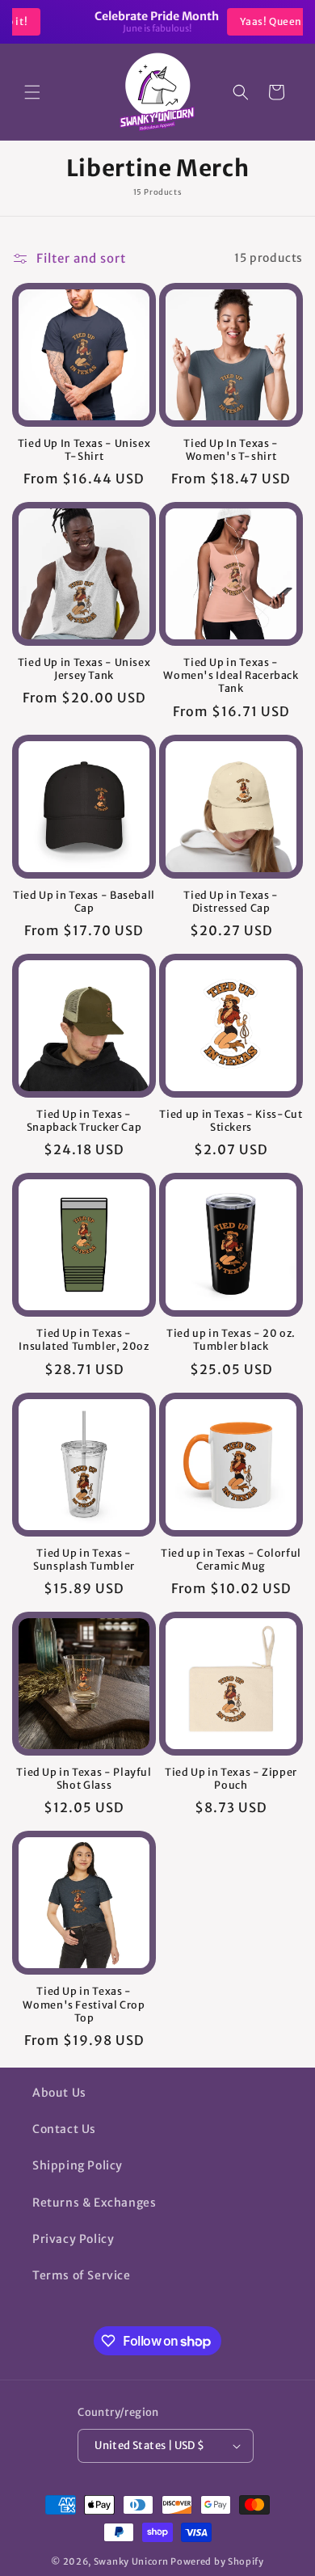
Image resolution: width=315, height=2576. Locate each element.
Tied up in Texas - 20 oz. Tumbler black (231, 1339)
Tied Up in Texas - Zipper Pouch (231, 1778)
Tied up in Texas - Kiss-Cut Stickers (230, 1120)
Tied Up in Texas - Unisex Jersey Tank (84, 668)
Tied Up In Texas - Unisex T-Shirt (84, 449)
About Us (59, 2092)
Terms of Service (81, 2275)
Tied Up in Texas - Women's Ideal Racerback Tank (231, 675)
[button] (32, 92)
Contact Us (64, 2129)
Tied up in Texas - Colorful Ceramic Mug (231, 1559)
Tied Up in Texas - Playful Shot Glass (83, 1778)
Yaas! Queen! (223, 21)
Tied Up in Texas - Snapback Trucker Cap (84, 1120)
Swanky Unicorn (131, 2561)
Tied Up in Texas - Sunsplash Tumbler (84, 1559)
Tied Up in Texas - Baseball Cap (84, 901)
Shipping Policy (77, 2165)
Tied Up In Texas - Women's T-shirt (230, 449)
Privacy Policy (73, 2239)
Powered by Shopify (217, 2561)
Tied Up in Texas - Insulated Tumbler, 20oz (84, 1339)
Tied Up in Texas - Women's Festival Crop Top (84, 2004)
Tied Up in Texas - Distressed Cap (230, 901)
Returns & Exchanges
● ● ● ●
ACTIVITY
Take the listing above and retype it exactly. Its pictures are to be omitted.

TASK RESULT
Image resolution: width=315, height=2576. Locate each element.
Tied up in Texas - 20 oz. Tumbler black (231, 1339)
Tied Up in Texas - Zipper Pouch (231, 1778)
Tied up in Texas - Kiss-Cut Stickers (230, 1120)
Tied Up in Texas - Unisex Jersey Tank (84, 668)
Tied Up In Texas - Unisex T-Shirt (84, 449)
About Us (59, 2092)
Terms of Service (81, 2275)
Tied Up in Texas - Women's Ideal Racerback Tank (231, 675)
[button] (32, 92)
Contact Us (64, 2129)
Tied up in Texas - Colorful Ceramic Mug (231, 1559)
Tied Up in Texas - Playful Shot Glass (83, 1778)
Yaas! Queen! (223, 21)
Tied Up in Texas - Snapback Trucker Cap (84, 1120)
Swanky Unicorn (131, 2561)
Tied Up in Texas - Sunsplash Tumbler (84, 1559)
Tied Up in Texas - Baseball Cap (84, 901)
Shipping Policy (77, 2165)
Tied Up In Texas - Women's T-shirt (230, 449)
Privacy Policy (73, 2239)
Powered by Shopify (217, 2561)
Tied Up in Texas - Insulated Tumbler, 20oz (84, 1339)
Tied Up in Texas - Women's Festival Crop Top (84, 2004)
Tied Up in Texas - Distressed Cap (230, 901)
Returns & Exchanges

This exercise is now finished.